> Uraian Tugas:
Jawablah pertanyaan berikut berdasarkan berita tentang pengusiran pengembara laut di Sabah di bawah ini.
1. Menurut judulnya, para pengembara laut itu dianggap sebagai apa?
2. Apa tujuan tindakan tersebut menurut pihak berwenang Malaysia?
3. Berapa orang dari Bajau Laut yang rumahnya dibongkar atau dibakar?

Dianggap Imigran Ilegal, Pemerintah Malaysia Bakar Rumah Para Pengembara Laut
loading...
A
A
A
KUALA LUMPUR - Pihak berwenang Malaysia membela keputusan mereka untuk mengusir ratusan pengembara laut dari rumah mereka di lepas pantai negara bagian Sabah selama minggu ini. Mereka mengatakan bahwa hal itu bertujuan untuk meningkatkan keamanan dan memerangi kejahatan lintas batas.
Lebih dari 500 orang dari Bajau Laut, sebuah komunitas pelaut yang sebagian besar tidak memiliki kewarganegaraan dan tinggal di rumah perahu reyot atau gubuk pantai yang dibangun di atas panggung, melihat rumah mereka dibongkar atau dibakar oleh petugas penegak hukum pada minggu ini.

> Cuplikan Data:
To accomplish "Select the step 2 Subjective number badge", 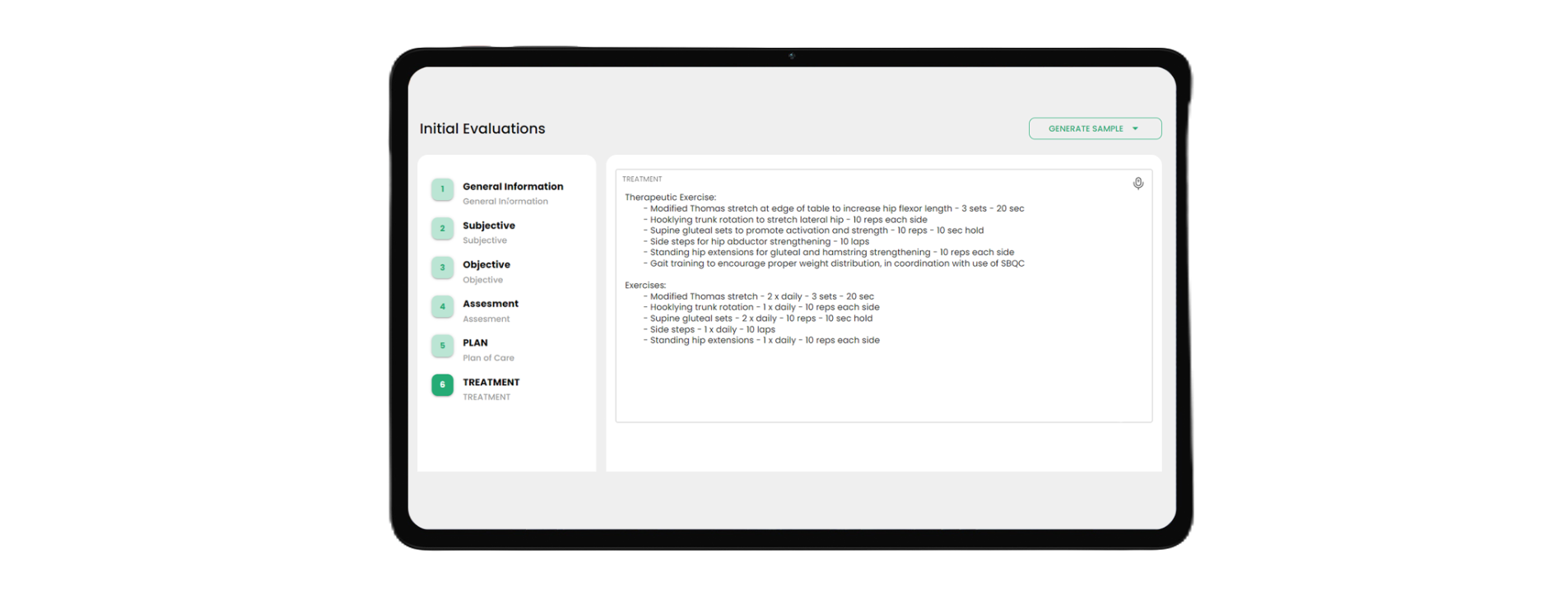I will click(442, 229).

> Penyelesaian:
1. Imigran ilegal.
2. Meningkatkan keamanan dan memerangi kejahatan lintas batas.
3. Lebih dari 500 orang.